Il y a du glacier chez Sayat-Nova, et il faut le gravir. Du feu et de la glace. Brûlure de la dure plaie, blessure toujours ouverte, homme à vif, coeur sensible. Sa couleur, le rouge cramoisi, amarante ou pourpre. Sa voyelle, le i,  i rouge. D’un rouge strident, saturé, parfois injecté de sang, aveuglant, Rossignol aveuglé. Rubis et sang, pur diamant. Pierre de sang, Ô merveille. Le style de Sayat-Nova est une mosaïque unique de langues, de notes colorées, de tonalités différentes, où l’expression lyrique faite de notions abstraites côtoie des mots d’une rage concrète. Style somptueux où l’arménien classique, le grabar, a pour voisin l’arménien dialectal mâtiné de langue persane, langues de la Tiflis du
XVIII siècle. La Tiflis d’alors toute remparée, avec sa place d’armes, son grand marché, ses ruelles et ses balconnets en bois, résonnait de moult langues. Et, malgré la brutalité sanguinaire des guerres religieuses et identitaires, cette diversité unissait les populations.

Un oeil de graveur brûle dans le style de Sayat-Nova, même s’il a été une oreille, avant même d’être un oeil. Un regard sombre de peintre où l’on voit passer des marchands de fromages si délicats, de fruits incendiés, de vins couleur de sang, presque noirs. Aroutine vécut comme un homme séparé, à l’écart des autres hommes, car irréductible. En vrai musicien populaire joueur de qamantcha, il inventa des volutes de vocables, afin de nommer Anna en mosaïque de sons, de chanter la Belle en soie chamarrée de mots, larmes fuyantes d’images. Chant du cygne à contre-ténèbres. Aroutine fut un homme emporté, emporté par l’amour et la musique, par la poésie et les anges, jusqu’à la culpabilité, jusqu’à la folie, folie de ses lèvres pourprées, folie de ses lèvres-étincelles. Nazanie ! Beauté l’a ruiné, l’a consumé.

# Consignes
**a.** Recopie mot pour mot le passage du texte sur Sayat-Nova qui va de « Un oeil de graveur » jusqu'à « ruiné, l’a consumé. » inclus.
**b.** Reprends les lignes des données, de celle qui contient « Screen dimensions: 646x489 » jusqu'à la dernière, en remplaçant « column header » par « column label » sans rien changer d'autre.

# Les données
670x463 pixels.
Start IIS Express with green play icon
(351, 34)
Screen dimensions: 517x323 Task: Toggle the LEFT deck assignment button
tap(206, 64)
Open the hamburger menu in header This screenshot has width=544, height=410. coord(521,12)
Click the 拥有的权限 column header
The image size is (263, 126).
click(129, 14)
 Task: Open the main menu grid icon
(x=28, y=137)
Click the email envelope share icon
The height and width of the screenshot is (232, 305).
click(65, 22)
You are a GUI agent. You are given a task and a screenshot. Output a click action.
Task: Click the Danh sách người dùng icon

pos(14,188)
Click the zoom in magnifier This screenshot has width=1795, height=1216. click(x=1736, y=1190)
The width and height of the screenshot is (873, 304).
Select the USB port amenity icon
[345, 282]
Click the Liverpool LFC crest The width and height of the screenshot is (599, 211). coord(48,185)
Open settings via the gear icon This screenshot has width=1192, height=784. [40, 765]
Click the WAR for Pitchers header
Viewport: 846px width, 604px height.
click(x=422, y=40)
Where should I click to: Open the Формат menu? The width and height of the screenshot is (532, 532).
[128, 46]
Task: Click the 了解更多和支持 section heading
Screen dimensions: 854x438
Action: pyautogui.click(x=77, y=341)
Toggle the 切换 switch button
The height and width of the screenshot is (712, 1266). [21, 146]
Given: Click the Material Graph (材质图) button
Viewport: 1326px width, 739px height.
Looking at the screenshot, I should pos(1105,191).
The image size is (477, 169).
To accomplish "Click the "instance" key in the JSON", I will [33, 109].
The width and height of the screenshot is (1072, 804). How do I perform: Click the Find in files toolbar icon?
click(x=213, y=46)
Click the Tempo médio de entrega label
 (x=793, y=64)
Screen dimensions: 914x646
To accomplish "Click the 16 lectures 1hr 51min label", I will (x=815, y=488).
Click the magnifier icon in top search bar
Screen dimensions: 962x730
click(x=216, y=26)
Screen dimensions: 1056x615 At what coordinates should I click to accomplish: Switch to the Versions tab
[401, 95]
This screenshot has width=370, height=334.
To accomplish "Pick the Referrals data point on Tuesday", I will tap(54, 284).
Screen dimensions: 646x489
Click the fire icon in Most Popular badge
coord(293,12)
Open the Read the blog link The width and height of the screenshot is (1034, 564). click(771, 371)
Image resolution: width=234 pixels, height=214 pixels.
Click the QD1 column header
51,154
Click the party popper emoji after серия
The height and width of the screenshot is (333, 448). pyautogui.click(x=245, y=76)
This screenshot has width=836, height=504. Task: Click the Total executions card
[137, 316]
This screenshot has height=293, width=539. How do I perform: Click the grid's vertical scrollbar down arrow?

# Réponses successives
**a.**
Un oeil de graveur brûle dans le style de Sayat-Nova, même s’il a été une oreille, avant même d’être un oeil. Un regard sombre de peintre où l’on voit passer des marchands de fromages si délicats, de fruits incendiés, de vins couleur de sang, presque noirs. Aroutine vécut comme un homme séparé, à l’écart des autres hommes, car irréductible. En vrai musicien populaire joueur de qamantcha, il inventa des volutes de vocables, afin de nommer Anna en mosaïque de sons, de chanter la Belle en soie chamarrée de mots, larmes fuyantes d’images. Chant du cygne à contre-ténèbres. Aroutine fut un homme emporté, emporté par l’amour et la musique, par la poésie et les anges, jusqu’à la culpabilité, jusqu’à la folie, folie de ses lèvres pourprées, folie de ses lèvres-étincelles. Nazanie ! Beauté l’a ruiné, l’a consumé.

**b.**
Screen dimensions: 646x489
Click the fire icon in Most Popular badge
coord(293,12)
Open the Read the blog link The width and height of the screenshot is (1034, 564). click(771, 371)
Image resolution: width=234 pixels, height=214 pixels.
Click the QD1 column label
51,154
Click the party popper emoji after серия
The height and width of the screenshot is (333, 448). pyautogui.click(x=245, y=76)
This screenshot has width=836, height=504. Task: Click the Total executions card
[137, 316]
This screenshot has height=293, width=539. How do I perform: Click the grid's vertical scrollbar down arrow?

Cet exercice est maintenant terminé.